Faced with a market shaking like a wet dog, I’ve shuffled more funds into high-yield bonds. There’s mounting anxiety herein, but my thesis is simplistic. The new variant of Covid-19, Omicron, takes down the world's economic growth to near zero. Interest coverage wanes on companies operating in cyclical sectors like energy, raw materials, even retailing, but nothing fatal

I’m a player in the spread game. When spreads between BB bonds and 10-year Treasuries widen above 300 basis points, I’m a buyer of BBs unless I sense deep recession facing the western world. Spreads have just widened on BB bonds to 3.03%, so my knee jerk is add to long standing positions in industrials like Ford Motor and Freeport-McMoRan as well as Cleveland Cliffs, United States Steel, Murphy Oil, Spirit AeroSystems Holdings, Macy’s, DISH Network and Teva Pharmaceutical Industries.

Penalty costs for being wrong on high-yield paper can be brutal. Dealer bids evaporate or gap down several points. A forced seller turns himself into minced meat. Forced selling does appear when institutional holders can’t retain paper that has lost a credit rating. I like to step in then but my guideline is the market value of the stock must at least equal the market value of its bonds.

This is Mike Milken’s MAD ratio. When it’s 1 to 1 you are effectively buying a bond that is the equivalent of its common stock. Unless the company falls into bankruptcy, you are bound to make serious money herein because the property in question can raise capital and thereby survive. Just so long as I like the company in question, whether Chrysler or Bank of America under stress, I’d cross my fingers then step in.

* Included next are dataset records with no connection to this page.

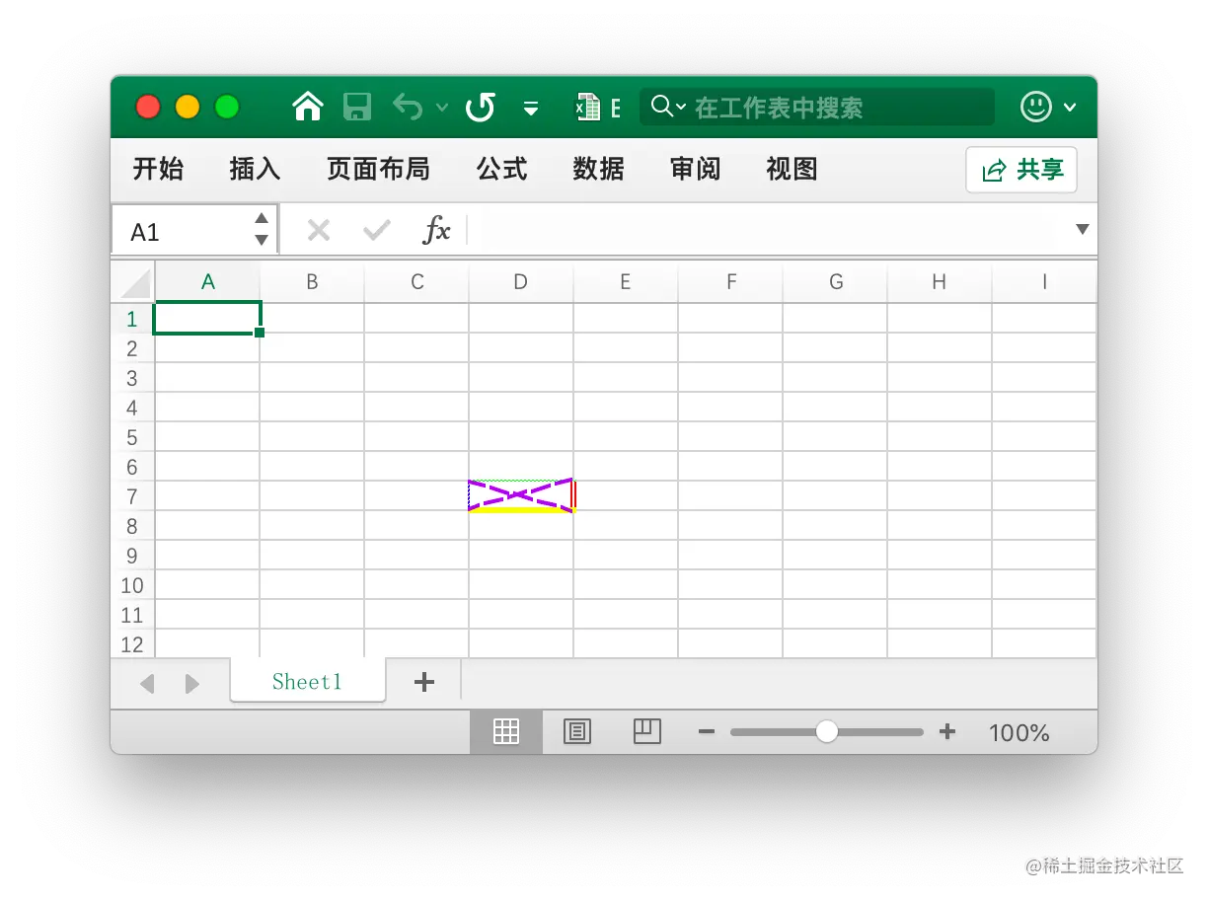Open Page Break Preview view icon
Image resolution: width=1208 pixels, height=900 pixels.
pos(647,731)
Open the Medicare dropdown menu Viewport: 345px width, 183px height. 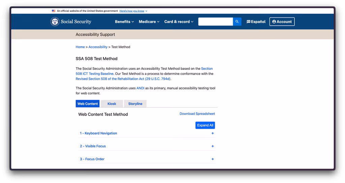point(149,22)
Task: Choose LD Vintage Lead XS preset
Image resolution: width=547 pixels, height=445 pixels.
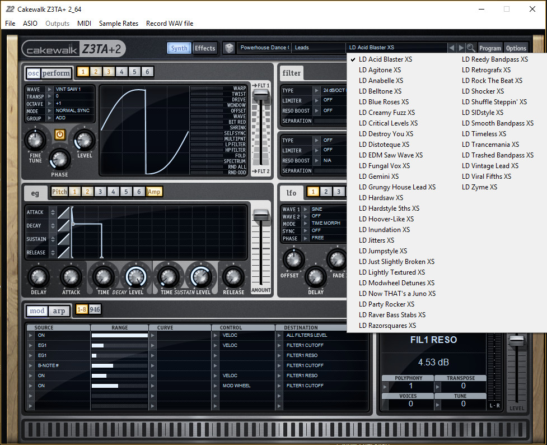Action: coord(489,165)
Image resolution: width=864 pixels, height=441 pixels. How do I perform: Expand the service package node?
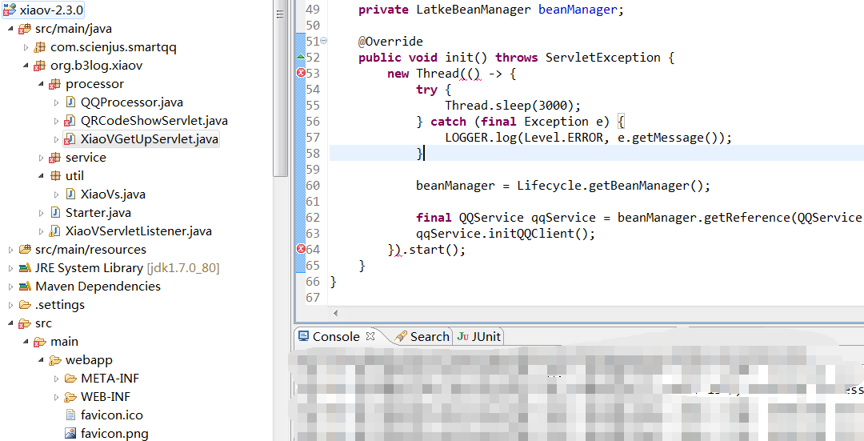pos(42,158)
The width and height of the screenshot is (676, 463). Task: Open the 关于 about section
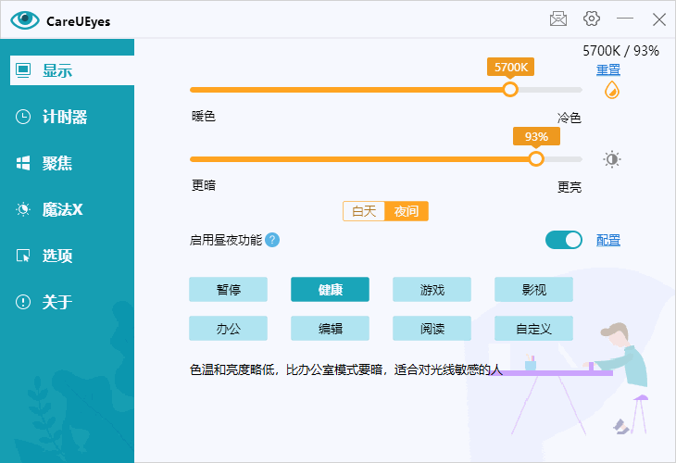(57, 302)
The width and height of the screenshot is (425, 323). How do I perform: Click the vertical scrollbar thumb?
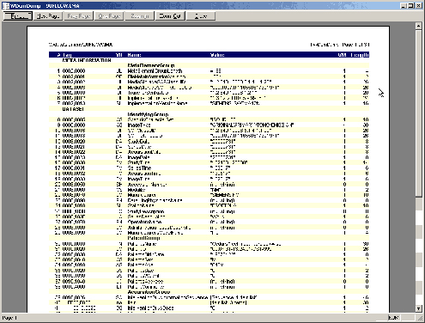point(418,113)
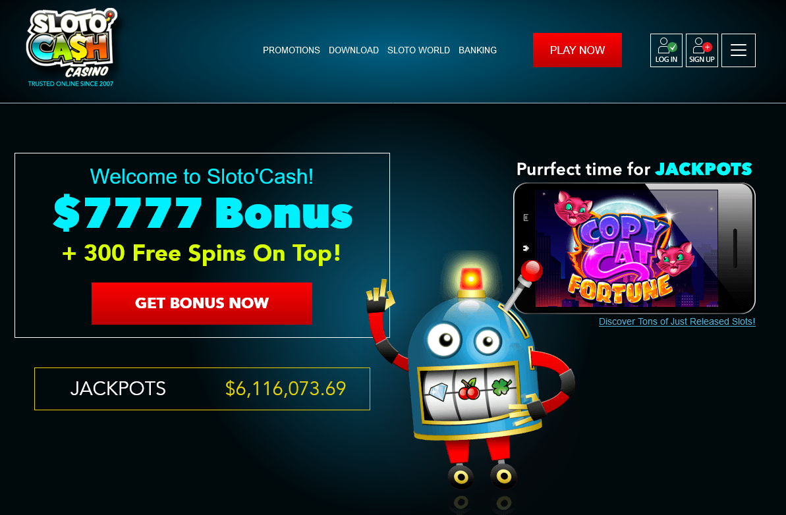Open the hamburger menu
This screenshot has height=515, width=786.
point(739,50)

If our market falls into a Covid-19 funk on rising new cases, the first stepdown would be to wipe out overvaluation in the S&P 500 Index. I put this number minimally at 10%. The market shouldn’t sell above 18 times optimistic earnings projections for 2022.

As yet, nobody’s penciling in a recession. If such unfolds take at least an additional 10% off the averages. The market would sell then at 1.5 times book value and 15 times muted earnings power. Assume the FRB is tone deaf to mild recession tendencies, more focused on inflation in labor and energy quotes.

I assume 10-year Treasuries move up from under 1.4% yield to 2%. The historic spread between 10-year Treasuries and BB bond paper then holds above 300 basis points. If recession is in the air, spreads do widen, but it prompts me to add to holdings.

My equity portfolio construct already is migrating away from cyclicals like Alcon and United States Steel, into non-cyclical healthcare names like UnitedHealth Group and Zoetis. I remain overweighted in financials, carrying Citigroup, Bank of America and Goldman Sachs because I don’t see recession around the corner. There’s still pent-up demand for retailers like Home Depot and consumer durables like Ford Motor. My energy play in MLPs so far is a loser, but I did add yield paper like Exxon Mobil.

Prime tech houses like Alphabet and Facebook still trade too rich for me, except for Amazon, where its cloud footprint now is wagging the e-commerce dog. Same goes for Microsoft, a major player in cloud services.

How does market frothiness dissipate? The business cycle just works down to a harsher reality. Corporate earnings come in. Omicron’s spread could be the little cloud in the sky that waxes bigger and bigger, putting markets in the shade.

In the investment world, you are what you do not what you say. My biggest positions remain in place: Microsoft, Zoetis, Home Depot, Goldman Sachs, Amazon, Bank of America, Alcoa and Ford.

I’m betting the little cloud doesn’t get too big.